━━━━━ Records for the task
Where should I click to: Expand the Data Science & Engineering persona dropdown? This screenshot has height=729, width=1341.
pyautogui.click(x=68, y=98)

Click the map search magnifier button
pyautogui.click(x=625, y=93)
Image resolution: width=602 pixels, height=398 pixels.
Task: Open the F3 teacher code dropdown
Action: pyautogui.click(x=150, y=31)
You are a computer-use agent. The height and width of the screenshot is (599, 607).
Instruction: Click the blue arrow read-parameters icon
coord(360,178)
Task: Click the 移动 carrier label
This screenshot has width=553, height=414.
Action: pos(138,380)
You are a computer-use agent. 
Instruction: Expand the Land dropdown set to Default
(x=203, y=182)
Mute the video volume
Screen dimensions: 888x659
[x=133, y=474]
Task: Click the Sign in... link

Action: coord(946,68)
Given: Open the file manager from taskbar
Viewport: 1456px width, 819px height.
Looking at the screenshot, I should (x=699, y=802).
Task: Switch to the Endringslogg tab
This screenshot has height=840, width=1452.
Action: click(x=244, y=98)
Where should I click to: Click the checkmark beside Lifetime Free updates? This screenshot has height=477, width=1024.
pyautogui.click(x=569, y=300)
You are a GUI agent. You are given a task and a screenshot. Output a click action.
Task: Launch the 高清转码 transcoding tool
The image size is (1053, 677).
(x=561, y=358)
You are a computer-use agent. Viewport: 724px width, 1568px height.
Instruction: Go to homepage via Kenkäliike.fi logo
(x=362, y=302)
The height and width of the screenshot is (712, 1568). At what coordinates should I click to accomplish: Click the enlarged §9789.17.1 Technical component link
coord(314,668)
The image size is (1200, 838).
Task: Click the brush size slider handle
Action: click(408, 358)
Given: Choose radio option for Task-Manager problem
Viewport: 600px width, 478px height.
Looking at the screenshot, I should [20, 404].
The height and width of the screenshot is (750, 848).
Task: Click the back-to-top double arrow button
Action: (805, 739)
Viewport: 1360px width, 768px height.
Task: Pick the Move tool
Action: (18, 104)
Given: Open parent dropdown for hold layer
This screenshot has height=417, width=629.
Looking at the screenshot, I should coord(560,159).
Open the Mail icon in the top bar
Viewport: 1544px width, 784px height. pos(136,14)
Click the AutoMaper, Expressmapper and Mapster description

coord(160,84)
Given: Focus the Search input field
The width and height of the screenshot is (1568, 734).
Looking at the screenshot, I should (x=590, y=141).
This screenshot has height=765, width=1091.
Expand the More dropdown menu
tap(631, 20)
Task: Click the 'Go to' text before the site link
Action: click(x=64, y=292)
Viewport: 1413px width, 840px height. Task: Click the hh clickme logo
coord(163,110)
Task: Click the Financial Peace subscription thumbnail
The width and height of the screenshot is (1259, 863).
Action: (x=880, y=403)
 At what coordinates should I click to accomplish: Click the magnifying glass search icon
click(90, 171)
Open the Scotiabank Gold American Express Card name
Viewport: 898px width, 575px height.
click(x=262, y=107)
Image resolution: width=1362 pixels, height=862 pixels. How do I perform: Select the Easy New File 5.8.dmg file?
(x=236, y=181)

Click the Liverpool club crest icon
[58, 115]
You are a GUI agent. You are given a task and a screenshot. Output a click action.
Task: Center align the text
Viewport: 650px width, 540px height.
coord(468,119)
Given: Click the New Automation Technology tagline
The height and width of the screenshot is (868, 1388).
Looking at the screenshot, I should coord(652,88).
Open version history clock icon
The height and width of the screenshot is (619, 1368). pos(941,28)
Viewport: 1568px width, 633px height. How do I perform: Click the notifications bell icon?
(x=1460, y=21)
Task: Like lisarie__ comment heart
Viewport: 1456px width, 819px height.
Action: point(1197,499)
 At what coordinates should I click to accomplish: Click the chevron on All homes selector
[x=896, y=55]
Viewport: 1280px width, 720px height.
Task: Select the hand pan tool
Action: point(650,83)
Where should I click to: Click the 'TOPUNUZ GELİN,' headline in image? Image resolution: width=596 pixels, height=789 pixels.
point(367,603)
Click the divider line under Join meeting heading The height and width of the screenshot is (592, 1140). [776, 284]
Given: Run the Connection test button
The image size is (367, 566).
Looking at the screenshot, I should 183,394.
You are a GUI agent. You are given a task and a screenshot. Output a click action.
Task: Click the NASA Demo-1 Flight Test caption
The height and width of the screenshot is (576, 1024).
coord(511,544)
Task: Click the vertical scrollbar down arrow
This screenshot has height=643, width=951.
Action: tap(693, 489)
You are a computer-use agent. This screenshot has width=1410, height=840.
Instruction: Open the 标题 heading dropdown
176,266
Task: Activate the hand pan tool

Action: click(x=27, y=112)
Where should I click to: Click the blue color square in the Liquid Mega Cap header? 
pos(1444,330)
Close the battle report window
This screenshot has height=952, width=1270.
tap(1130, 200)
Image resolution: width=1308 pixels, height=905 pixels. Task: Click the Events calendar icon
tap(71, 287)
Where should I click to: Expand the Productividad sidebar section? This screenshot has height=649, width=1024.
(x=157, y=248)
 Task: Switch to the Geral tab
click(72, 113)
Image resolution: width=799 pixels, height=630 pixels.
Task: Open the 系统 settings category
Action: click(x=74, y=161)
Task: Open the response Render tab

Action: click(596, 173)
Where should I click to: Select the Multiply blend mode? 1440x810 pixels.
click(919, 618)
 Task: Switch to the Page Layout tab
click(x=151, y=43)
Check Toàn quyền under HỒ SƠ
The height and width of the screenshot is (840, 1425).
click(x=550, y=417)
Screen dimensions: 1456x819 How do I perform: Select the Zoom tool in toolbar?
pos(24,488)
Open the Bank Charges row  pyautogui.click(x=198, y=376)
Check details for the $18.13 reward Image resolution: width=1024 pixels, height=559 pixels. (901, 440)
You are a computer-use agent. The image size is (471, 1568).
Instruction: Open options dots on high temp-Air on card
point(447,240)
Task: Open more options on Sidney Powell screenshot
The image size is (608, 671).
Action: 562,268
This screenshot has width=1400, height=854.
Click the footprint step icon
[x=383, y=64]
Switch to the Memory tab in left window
━━━━━━━━━━
The request -
Copy out every one of the entries above word for word, with no changes.

Response for this exercise -
Where should I click to: Expand the Data Science & Engineering persona dropdown? This screenshot has height=729, width=1341.
pyautogui.click(x=68, y=98)

Click the map search magnifier button
pyautogui.click(x=625, y=93)
Image resolution: width=602 pixels, height=398 pixels.
Task: Open the F3 teacher code dropdown
Action: pyautogui.click(x=150, y=31)
You are a computer-use agent. The height and width of the screenshot is (599, 607).
Instruction: Click the blue arrow read-parameters icon
coord(360,178)
Task: Click the 移动 carrier label
This screenshot has width=553, height=414.
Action: pos(138,380)
You are a computer-use agent. 
Instruction: Expand the Land dropdown set to Default
(x=203, y=182)
Mute the video volume
Screen dimensions: 888x659
[x=133, y=474]
Task: Click the Sign in... link

Action: coord(946,68)
Given: Open the file manager from taskbar
Viewport: 1456px width, 819px height.
Looking at the screenshot, I should (x=699, y=802).
Task: Switch to the Endringslogg tab
This screenshot has height=840, width=1452.
Action: click(x=244, y=98)
Where should I click to: Click the checkmark beside Lifetime Free updates? This screenshot has height=477, width=1024.
pyautogui.click(x=569, y=300)
You are a GUI agent. You are given a task and a screenshot. Output a click action.
Task: Launch the 高清转码 transcoding tool
The image size is (1053, 677).
(x=561, y=358)
You are a computer-use agent. Viewport: 724px width, 1568px height.
Instruction: Go to homepage via Kenkäliike.fi logo
(x=362, y=302)
The height and width of the screenshot is (712, 1568). At what coordinates should I click to accomplish: Click the enlarged §9789.17.1 Technical component link
coord(314,668)
The image size is (1200, 838).
Task: Click the brush size slider handle
Action: click(408, 358)
Given: Choose radio option for Task-Manager problem
Viewport: 600px width, 478px height.
Looking at the screenshot, I should [20, 404].
The height and width of the screenshot is (750, 848).
Task: Click the back-to-top double arrow button
Action: (805, 739)
Viewport: 1360px width, 768px height.
Task: Pick the Move tool
Action: (18, 104)
Given: Open parent dropdown for hold layer
This screenshot has height=417, width=629.
Looking at the screenshot, I should coord(560,159).
Open the Mail icon in the top bar
Viewport: 1544px width, 784px height. pos(136,14)
Click the AutoMaper, Expressmapper and Mapster description

coord(160,84)
Given: Focus the Search input field
The width and height of the screenshot is (1568, 734).
Looking at the screenshot, I should (x=590, y=141).
This screenshot has height=765, width=1091.
Expand the More dropdown menu
tap(631, 20)
Task: Click the 'Go to' text before the site link
Action: click(x=64, y=292)
Viewport: 1413px width, 840px height. Task: Click the hh clickme logo
coord(163,110)
Task: Click the Financial Peace subscription thumbnail
The width and height of the screenshot is (1259, 863).
Action: (x=880, y=403)
 At what coordinates should I click to accomplish: Click the magnifying glass search icon
click(90, 171)
Open the Scotiabank Gold American Express Card name
Viewport: 898px width, 575px height.
click(x=262, y=107)
Image resolution: width=1362 pixels, height=862 pixels. How do I perform: Select the Easy New File 5.8.dmg file?
(x=236, y=181)

Click the Liverpool club crest icon
[58, 115]
You are a GUI agent. You are given a task and a screenshot. Output a click action.
Task: Center align the text
Viewport: 650px width, 540px height.
coord(468,119)
Given: Click the New Automation Technology tagline
The height and width of the screenshot is (868, 1388).
Looking at the screenshot, I should coord(652,88).
Open version history clock icon
The height and width of the screenshot is (619, 1368). pos(941,28)
Viewport: 1568px width, 633px height. How do I perform: Click the notifications bell icon?
(x=1460, y=21)
Task: Like lisarie__ comment heart
Viewport: 1456px width, 819px height.
Action: point(1197,499)
 At what coordinates should I click to accomplish: Click the chevron on All homes selector
[x=896, y=55]
Viewport: 1280px width, 720px height.
Task: Select the hand pan tool
Action: point(650,83)
Where should I click to: Click the 'TOPUNUZ GELİN,' headline in image? Image resolution: width=596 pixels, height=789 pixels.
point(367,603)
Click the divider line under Join meeting heading The height and width of the screenshot is (592, 1140). [776, 284]
Given: Run the Connection test button
The image size is (367, 566).
Looking at the screenshot, I should 183,394.
You are a GUI agent. You are given a task and a screenshot. Output a click action.
Task: Click the NASA Demo-1 Flight Test caption
The height and width of the screenshot is (576, 1024).
coord(511,544)
Task: Click the vertical scrollbar down arrow
This screenshot has height=643, width=951.
Action: tap(693, 489)
You are a computer-use agent. This screenshot has width=1410, height=840.
Instruction: Open the 标题 heading dropdown
176,266
Task: Activate the hand pan tool

Action: click(x=27, y=112)
Where should I click to: Click the blue color square in the Liquid Mega Cap header? 
pos(1444,330)
Close the battle report window
This screenshot has height=952, width=1270.
tap(1130, 200)
Image resolution: width=1308 pixels, height=905 pixels. Task: Click the Events calendar icon
tap(71, 287)
Where should I click to: Expand the Productividad sidebar section? This screenshot has height=649, width=1024.
(x=157, y=248)
 Task: Switch to the Geral tab
click(72, 113)
Image resolution: width=799 pixels, height=630 pixels.
Task: Open the 系统 settings category
Action: click(x=74, y=161)
Task: Open the response Render tab

Action: click(596, 173)
Where should I click to: Select the Multiply blend mode? 1440x810 pixels.
click(919, 618)
 Task: Switch to the Page Layout tab
click(x=151, y=43)
Check Toàn quyền under HỒ SƠ
The height and width of the screenshot is (840, 1425).
click(x=550, y=417)
Screen dimensions: 1456x819 How do I perform: Select the Zoom tool in toolbar?
pos(24,488)
Open the Bank Charges row  pyautogui.click(x=198, y=376)
Check details for the $18.13 reward Image resolution: width=1024 pixels, height=559 pixels. (901, 440)
You are a computer-use agent. The image size is (471, 1568).
Instruction: Open options dots on high temp-Air on card
point(447,240)
Task: Open more options on Sidney Powell screenshot
The image size is (608, 671).
Action: 562,268
This screenshot has width=1400, height=854.
Click the footprint step icon
[x=383, y=64]
Switch to the Memory tab in left window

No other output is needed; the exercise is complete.